Habe ich richtig gehört?

Erfährt man etwas Unglaubliches, will man seinen Ohren nicht trauen. Oder man lässt sich von Nebensächlichem beeinflussen, ohne dem Inhalt die nötige Aufmerksamkeit zu schenken. Hören will gelernt sein!

Illustration: Aditi Desai

Einer wissenschaftlichen Untersuchung zufolge achtet ein Mensch nur zu sieben Prozent auf den Inhalt des Gesagten. Fast 40 Prozent der Aufmerksamkeit richten sich auf die Stimme und den Tonfall, der Rest auf Mimik und Gestik. Wir könnten uns also von einem geschulten Redner leicht täuschen lassen, wenn wir uns nur auf unsere Sinne verlassen und den Fokus nicht bewusst auf den Inhalt der Worte lenken würden. Das ist erschreckend! Hinzu kommt noch ein anderer Aspekt: In einer Kultur, die zu grossen Teilen schriftlich kommuniziert und ihr Wissen aus Büchern statt aus mündlicher Überlieferung bezieht, verkümmert sowohl die eigene Fähigkeit zum ausdrucksvollen Sprechen als auch die Fertigkeit, feine Unter- und Zwischentöne in den Stimmen anderer wahrzunehmen.

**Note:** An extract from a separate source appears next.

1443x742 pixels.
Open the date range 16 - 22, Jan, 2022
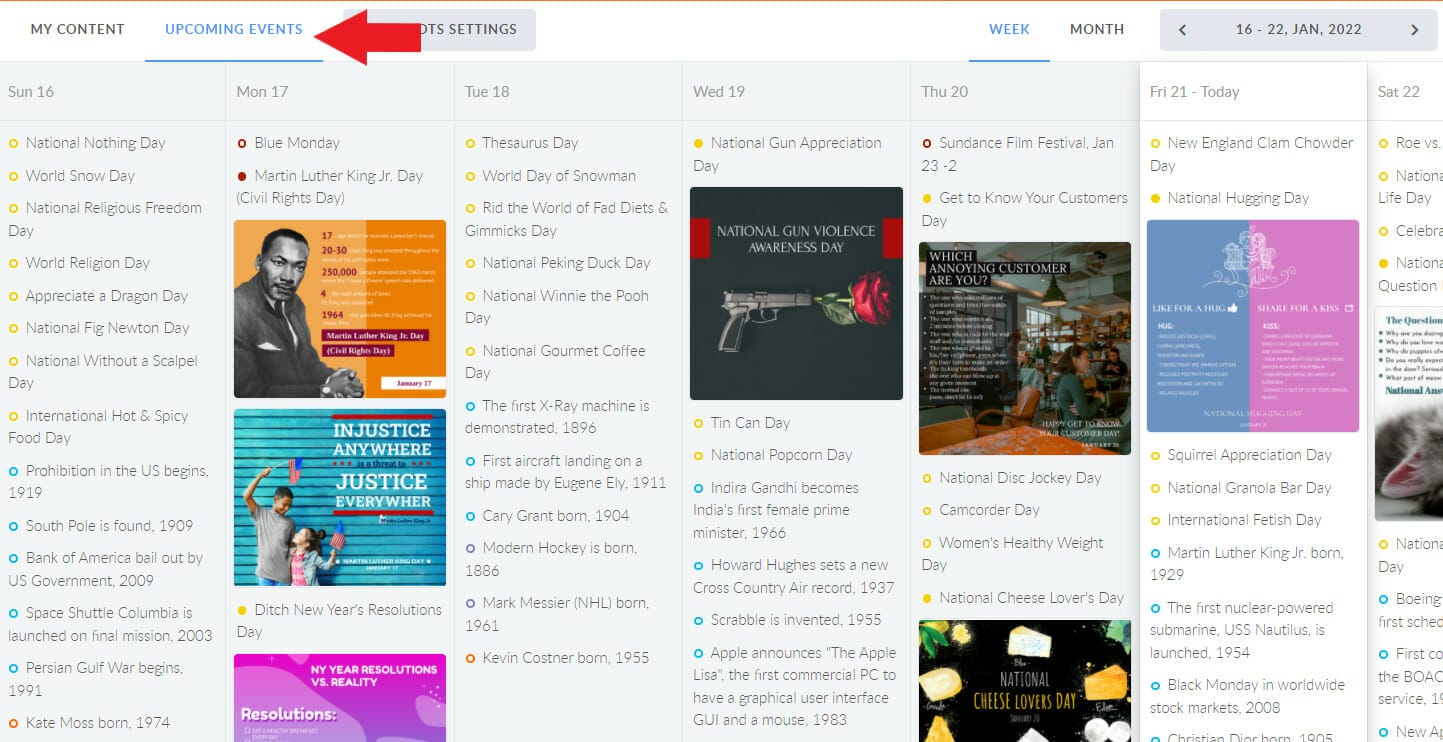(x=1298, y=30)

Nun gibt es Leute, die glauben Stimmen zu hören. Das ist selten und in der Regel ein pathologisches Phänomen. Dann gibt es Menschen, die über ein ausserordentlich feines Gehör verfügen. Das ist vor allem für Musiker von Vorteil. Und schliesslich gibt es jene, die unabhängig von der Qualität ihres Hörvermögens äusserst feinnervig auf Stimmen reagieren. Dazu gehöre ich.
Kürzlich sah ich einen Film in der englischen Originalversion, den ich zuvor nur in synchronisierter Fassung gekannt hatte. Anfangs haderte ich mit mir. Der Hauptdarsteller, ein britischer Schauspieler – mit sämtlichen Preisen und Auszeichnungen bedacht und zu den besten seiner Zunft zählend –, hatte nie zu meinen Favoriten gehört. Schlimmer noch, seit mehr als zwanzig Jahren hatte ich eine gewisse Aversion gegen ihn gehegt. Trotzdem entschied ich mich für den Film – aus rein cineastischen Gründen. Gleich in einer der ersten Szenen tritt der Protagonist auf, ... agiert ... und beginnt zu sprechen. Ich war fassungslos! Da stand ein ganz anderer Mann als jener, den ich bisher zu kennen geglaubt hatte. Ich war mir gewiss, hier einen ganz Grossen seines Metiers zu erleben. Und er war mir ausgesprochen sympathisch. Was war passiert?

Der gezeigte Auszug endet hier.